Although well-prepared for conflict, Collins, with his keen grasp on the importance of propaganda, had hoped that the British would strike first in reaction to Sinn Féin's effective secession. However, on the same day as the first Dáil met, a group of Volunteers under Dan Breen attacked a police station in Soloheadbeg, thus firing the first shots of the War of Independence. Collins' stategy was to pursue a guerrilla war, taking maximum advantage of his forces' familiarity with the countryside, and sympathy among the general populace. He immediately moved to undermine the police force, the Royal Irish Constabulary, whose members were mostly Irish, forcing the British to introduce Auxhiliary forces from Great Britain, including the infamous Black and Tans.

Collins' forces, now known as the Irish Republican Army, fought a bitter campaign against the British, and indeed those Irish who remained loyal to Britain. Atrocities mounted on both sides, with the low point being the Bloody Sunday massacre of 1920. Collins' intelligence network allowed him to score demoralising coups against the British, including the assassination of senior officers and intelligence agents. Throughout the struggle, Collins was the most wanted man in the British Empire, and yet was able to cycle around Dublin openly, as the British did not have enough reliable information to identify him.

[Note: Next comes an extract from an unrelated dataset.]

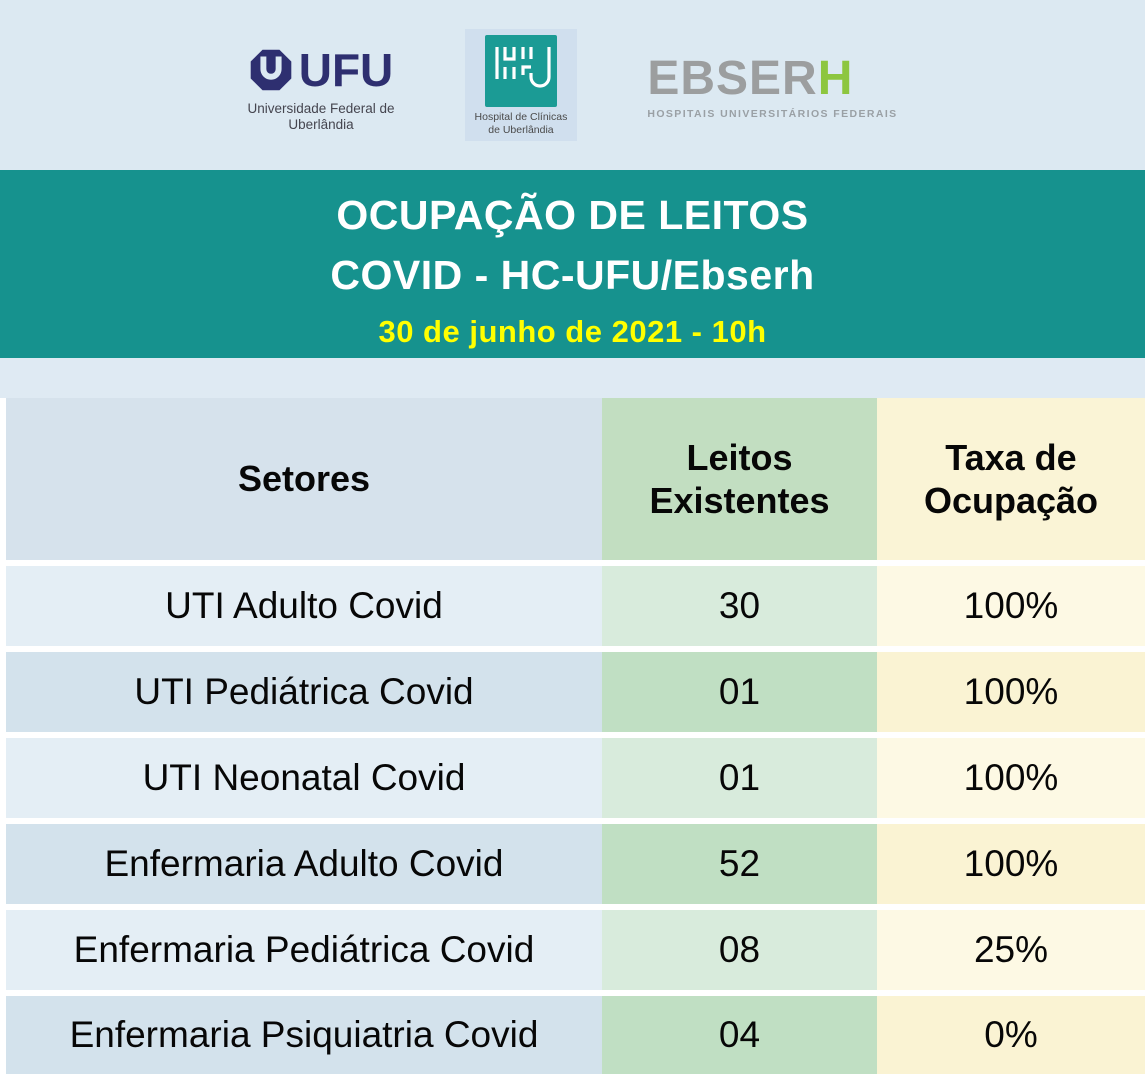  I want to click on cell-setor: UTI Adulto Covid, so click(304, 606).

In May 1921, a further general election confirmed Sinn Féin's support among the Irish people, and British Prime Minister David Lloyd George offered de Valera peace talks in July. A truce was declared, and the provisional government sent envoys to negotiate a settlement. Crucially, de Valera was not part of the delegation, which was led by Collins and Griffith. Knowing that the IRA could not hold out against a renewed British campaign, Collins agreed to a compromise treaty which he saw as a "stepping stone" to Irish independence. However, we was keenly aware that some of its provisions would not satisfy those who had fought for the republican ideal, and on signing he made the fateful comment, "I have signed my own death warrant".

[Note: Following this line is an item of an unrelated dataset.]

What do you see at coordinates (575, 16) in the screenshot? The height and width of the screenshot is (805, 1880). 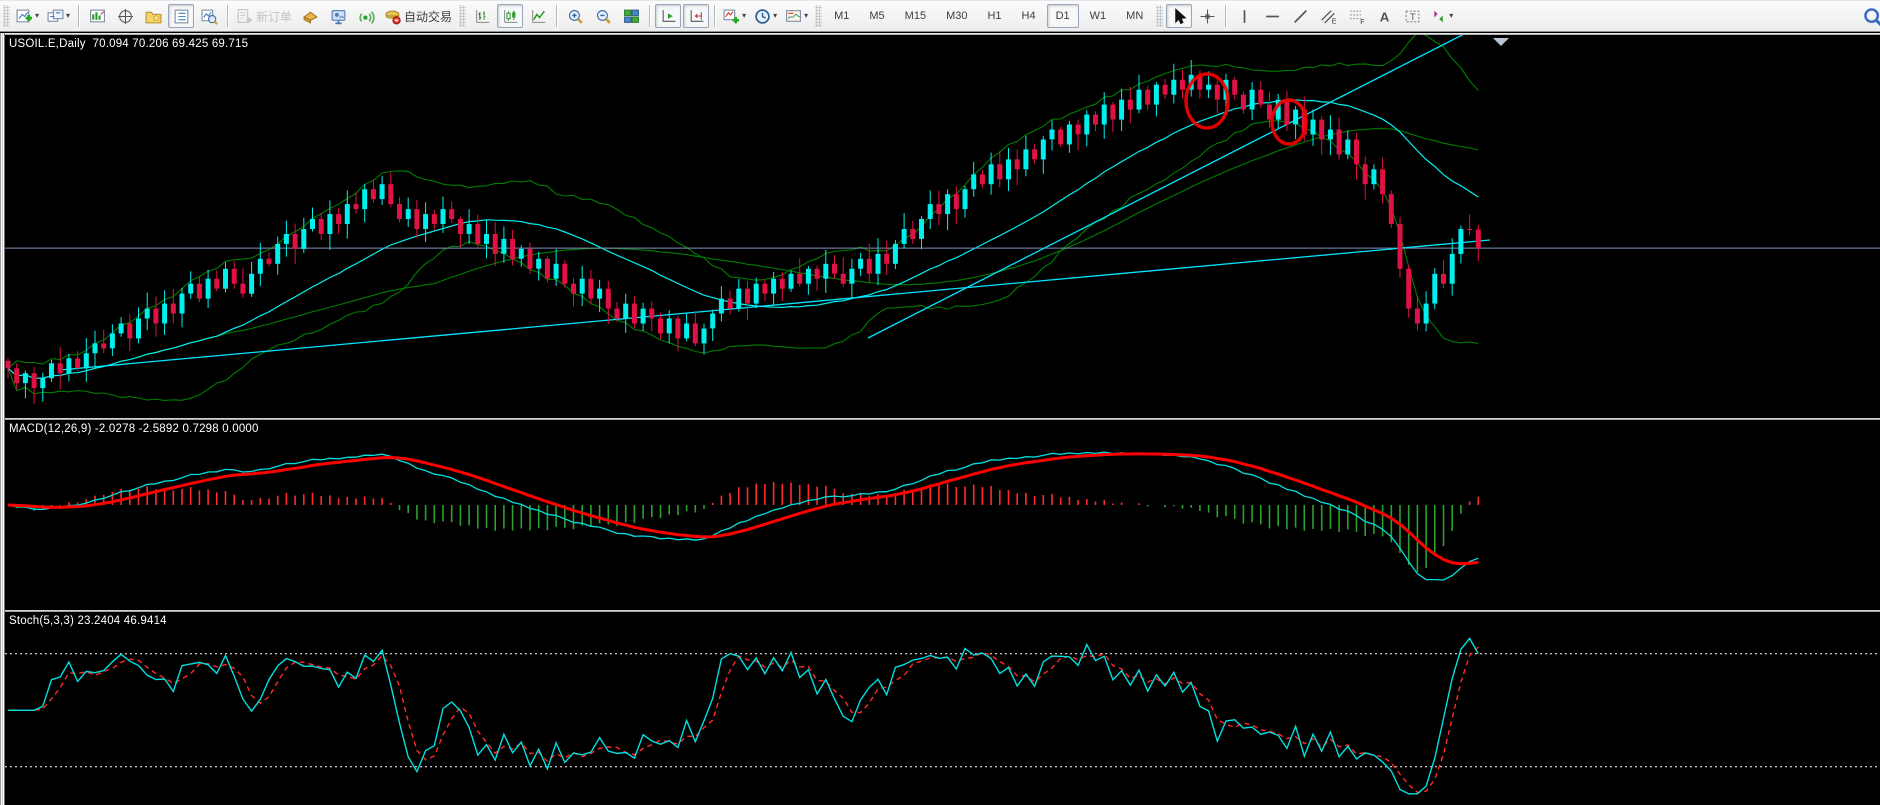 I see `zoom-in-button` at bounding box center [575, 16].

The terms of the treaty were bitterly divisive, especially those that required representatives to the new Irish parliament to pledge an oath of allegience to the British Monarch. Although it was ratified by Dáil Éireann, and later by the Irish public in a referendum, de Valera led a significant minority in the Dáil who refused to accept it under any circumstances. De Valera and others resigned, and Collins was elected Chairman of the Provisional Government of the Irish Free State. He set about creating the apparatus of government, and transforming the IRA into the regular army of the new entity.

A significant minority of the IRA, however, were vehemently anti-treaty, and resolved to continue the struggle for a republic, this time turning upon their former comrades. De Valera was prevailed upon to lead the die-hards, and civil war ensued. This conflict was bloody and ultimately pointless, but the divisions it created persist to this day. Although the "Free Staters" defeated the "irregulars", the conflict resulted in the death of many patriots on both sides, including Collins' former best friend and ally, Harry Boland, Arthur Griffith and, on August 22nd 1922, Collins himself. Returning from a tour of inspection in West Cork, his convoy was ambushed while passing Béal na mBláth, and Collins was shot dead.